Which lines of the entries below contain the string "label"? Collect each of them, treating uppercase and lowercase as different.

####

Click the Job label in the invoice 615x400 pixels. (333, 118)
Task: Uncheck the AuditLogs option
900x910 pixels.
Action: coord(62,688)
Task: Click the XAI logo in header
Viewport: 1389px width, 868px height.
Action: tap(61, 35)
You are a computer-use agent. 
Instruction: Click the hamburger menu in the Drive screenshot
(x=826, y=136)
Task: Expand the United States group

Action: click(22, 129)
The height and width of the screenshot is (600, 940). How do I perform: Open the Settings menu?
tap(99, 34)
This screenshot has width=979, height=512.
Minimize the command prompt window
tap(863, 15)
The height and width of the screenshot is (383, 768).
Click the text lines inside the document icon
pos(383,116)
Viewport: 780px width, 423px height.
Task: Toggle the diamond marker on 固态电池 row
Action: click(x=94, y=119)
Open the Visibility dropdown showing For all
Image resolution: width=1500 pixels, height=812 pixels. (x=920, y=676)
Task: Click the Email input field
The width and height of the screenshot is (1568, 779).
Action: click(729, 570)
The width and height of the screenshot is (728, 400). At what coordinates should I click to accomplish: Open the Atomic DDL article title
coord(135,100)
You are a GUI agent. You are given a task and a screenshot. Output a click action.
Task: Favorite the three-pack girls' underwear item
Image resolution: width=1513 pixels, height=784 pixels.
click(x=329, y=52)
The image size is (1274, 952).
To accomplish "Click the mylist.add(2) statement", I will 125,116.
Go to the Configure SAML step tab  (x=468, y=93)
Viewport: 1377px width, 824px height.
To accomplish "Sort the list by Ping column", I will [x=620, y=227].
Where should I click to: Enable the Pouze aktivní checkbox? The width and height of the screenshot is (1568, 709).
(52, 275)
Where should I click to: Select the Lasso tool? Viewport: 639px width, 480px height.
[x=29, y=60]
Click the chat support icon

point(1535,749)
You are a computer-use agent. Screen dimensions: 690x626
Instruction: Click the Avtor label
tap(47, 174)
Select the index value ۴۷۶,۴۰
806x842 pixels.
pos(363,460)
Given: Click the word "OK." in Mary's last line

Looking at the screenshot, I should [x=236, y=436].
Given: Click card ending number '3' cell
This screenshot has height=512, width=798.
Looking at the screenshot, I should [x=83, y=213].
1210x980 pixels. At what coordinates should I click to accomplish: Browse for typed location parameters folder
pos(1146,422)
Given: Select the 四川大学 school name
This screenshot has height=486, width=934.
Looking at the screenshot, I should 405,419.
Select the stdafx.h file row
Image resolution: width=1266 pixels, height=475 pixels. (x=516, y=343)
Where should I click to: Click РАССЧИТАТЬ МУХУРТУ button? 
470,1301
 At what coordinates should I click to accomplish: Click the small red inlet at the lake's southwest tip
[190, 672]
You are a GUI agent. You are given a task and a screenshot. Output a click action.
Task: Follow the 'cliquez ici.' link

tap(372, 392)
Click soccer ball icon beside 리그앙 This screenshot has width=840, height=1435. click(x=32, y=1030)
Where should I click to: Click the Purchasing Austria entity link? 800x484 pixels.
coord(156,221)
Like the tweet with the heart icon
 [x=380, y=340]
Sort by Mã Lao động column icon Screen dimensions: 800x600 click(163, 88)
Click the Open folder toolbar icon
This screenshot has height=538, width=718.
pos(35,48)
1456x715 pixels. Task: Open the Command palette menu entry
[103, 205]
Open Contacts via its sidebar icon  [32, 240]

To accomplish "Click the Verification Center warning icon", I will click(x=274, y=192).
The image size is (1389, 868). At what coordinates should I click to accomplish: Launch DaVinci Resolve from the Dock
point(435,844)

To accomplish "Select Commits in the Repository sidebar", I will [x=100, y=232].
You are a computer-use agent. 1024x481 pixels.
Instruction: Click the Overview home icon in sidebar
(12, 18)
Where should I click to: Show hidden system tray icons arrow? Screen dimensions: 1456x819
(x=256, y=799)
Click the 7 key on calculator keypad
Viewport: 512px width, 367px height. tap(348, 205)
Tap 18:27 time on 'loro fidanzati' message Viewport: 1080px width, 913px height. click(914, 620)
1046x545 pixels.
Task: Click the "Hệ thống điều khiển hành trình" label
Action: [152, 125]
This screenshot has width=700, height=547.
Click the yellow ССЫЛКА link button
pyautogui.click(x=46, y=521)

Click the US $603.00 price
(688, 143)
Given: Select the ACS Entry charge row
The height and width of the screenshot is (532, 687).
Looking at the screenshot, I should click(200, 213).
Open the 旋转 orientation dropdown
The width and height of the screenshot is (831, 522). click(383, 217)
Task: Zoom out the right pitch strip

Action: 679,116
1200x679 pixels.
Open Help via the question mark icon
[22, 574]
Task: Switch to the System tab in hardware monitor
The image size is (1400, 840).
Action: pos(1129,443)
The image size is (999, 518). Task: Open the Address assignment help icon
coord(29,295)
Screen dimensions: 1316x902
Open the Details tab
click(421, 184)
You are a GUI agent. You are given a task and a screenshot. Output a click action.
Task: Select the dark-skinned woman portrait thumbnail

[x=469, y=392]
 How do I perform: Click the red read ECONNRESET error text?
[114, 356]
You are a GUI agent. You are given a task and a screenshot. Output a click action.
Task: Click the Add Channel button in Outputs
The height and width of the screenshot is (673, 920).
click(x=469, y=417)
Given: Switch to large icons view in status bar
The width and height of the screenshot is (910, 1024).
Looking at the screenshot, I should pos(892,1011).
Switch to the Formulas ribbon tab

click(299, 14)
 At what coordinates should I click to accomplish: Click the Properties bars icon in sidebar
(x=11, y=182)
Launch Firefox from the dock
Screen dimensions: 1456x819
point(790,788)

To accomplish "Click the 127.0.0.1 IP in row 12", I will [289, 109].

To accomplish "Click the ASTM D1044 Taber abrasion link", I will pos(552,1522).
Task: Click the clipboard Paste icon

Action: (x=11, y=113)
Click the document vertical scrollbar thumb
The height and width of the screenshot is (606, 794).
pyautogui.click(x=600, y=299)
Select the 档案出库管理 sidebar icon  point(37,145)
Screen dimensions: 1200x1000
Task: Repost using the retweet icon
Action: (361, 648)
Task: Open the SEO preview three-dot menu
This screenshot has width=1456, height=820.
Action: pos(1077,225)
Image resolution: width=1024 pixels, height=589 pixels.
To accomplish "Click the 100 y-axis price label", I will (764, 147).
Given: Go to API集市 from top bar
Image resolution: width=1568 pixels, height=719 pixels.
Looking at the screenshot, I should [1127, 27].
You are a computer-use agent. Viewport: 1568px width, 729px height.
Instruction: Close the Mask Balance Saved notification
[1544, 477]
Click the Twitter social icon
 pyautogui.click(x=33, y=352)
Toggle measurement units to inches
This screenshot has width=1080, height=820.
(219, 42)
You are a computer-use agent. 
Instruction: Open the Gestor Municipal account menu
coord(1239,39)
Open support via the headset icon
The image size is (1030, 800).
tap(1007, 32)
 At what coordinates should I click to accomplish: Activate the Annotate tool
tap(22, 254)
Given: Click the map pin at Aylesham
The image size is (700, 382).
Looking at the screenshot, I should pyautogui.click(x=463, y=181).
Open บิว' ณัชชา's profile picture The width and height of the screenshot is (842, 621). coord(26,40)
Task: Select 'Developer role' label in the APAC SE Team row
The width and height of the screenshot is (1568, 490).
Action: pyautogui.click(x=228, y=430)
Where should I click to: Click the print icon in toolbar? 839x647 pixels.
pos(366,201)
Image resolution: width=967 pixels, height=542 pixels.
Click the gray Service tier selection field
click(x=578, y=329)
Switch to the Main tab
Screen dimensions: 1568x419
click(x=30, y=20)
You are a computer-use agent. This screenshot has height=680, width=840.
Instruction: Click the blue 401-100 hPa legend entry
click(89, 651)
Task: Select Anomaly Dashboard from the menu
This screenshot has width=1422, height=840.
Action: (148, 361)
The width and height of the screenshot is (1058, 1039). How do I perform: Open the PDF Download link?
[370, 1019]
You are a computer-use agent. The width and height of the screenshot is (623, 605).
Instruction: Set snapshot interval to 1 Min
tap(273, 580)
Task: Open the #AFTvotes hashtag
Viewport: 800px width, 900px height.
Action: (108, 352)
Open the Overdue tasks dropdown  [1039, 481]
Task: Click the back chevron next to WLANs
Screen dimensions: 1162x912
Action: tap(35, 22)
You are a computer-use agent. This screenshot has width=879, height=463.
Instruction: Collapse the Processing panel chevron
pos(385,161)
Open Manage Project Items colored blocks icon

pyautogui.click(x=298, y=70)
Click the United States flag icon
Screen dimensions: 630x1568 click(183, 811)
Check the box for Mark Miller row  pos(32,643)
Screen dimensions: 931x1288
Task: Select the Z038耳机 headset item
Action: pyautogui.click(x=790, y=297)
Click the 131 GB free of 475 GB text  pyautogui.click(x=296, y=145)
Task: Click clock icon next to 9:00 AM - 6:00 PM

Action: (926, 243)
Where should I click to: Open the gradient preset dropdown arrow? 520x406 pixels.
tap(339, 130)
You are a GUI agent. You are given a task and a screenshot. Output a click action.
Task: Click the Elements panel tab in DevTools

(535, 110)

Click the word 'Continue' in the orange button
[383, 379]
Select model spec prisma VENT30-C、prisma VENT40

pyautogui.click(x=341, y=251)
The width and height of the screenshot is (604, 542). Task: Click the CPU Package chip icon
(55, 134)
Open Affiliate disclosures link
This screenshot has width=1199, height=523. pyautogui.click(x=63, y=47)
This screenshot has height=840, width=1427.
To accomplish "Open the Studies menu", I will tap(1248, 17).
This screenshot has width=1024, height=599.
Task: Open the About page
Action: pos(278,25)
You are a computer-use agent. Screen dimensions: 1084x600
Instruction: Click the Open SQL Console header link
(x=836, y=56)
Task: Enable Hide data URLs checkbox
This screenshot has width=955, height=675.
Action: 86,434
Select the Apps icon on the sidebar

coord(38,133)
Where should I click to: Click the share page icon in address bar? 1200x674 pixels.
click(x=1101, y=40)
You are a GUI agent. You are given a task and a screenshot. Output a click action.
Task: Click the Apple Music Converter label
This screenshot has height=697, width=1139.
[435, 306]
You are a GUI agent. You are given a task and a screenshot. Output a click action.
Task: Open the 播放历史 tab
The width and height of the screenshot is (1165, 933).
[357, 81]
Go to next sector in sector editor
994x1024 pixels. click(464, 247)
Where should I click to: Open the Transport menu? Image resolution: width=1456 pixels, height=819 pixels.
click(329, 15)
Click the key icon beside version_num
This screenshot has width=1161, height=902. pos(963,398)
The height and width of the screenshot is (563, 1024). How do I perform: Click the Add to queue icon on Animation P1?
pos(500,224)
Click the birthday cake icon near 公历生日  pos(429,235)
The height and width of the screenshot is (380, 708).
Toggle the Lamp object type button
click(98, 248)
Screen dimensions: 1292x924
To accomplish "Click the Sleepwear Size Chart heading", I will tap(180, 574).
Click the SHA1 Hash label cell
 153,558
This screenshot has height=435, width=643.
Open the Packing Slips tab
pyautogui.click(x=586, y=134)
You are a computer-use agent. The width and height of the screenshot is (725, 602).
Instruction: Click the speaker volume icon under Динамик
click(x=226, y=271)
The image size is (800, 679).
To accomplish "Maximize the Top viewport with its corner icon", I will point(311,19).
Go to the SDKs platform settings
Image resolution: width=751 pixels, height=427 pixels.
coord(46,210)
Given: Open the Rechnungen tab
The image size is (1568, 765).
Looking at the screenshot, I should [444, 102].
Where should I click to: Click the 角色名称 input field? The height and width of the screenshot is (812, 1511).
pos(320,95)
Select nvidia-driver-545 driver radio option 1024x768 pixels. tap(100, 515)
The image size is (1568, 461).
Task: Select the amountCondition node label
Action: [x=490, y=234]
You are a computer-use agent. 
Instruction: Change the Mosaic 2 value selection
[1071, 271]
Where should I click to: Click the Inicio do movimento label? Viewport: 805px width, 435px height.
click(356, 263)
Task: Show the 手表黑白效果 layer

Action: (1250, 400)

####

» TASK ANSWER
Click the Job label in the invoice 615x400 pixels. (333, 118)
Instruction: Click the Avtor label
Task: Click the "Hệ thống điều khiển hành trình" label
To accomplish "Click the 100 y-axis price label", I will (764, 147).
Task: Select 'Developer role' label in the APAC SE Team row
Task: Click the Apple Music Converter label
Click the SHA1 Hash label cell
Task: Select the amountCondition node label
Where should I click to: Click the Inicio do movimento label? Viewport: 805px width, 435px height.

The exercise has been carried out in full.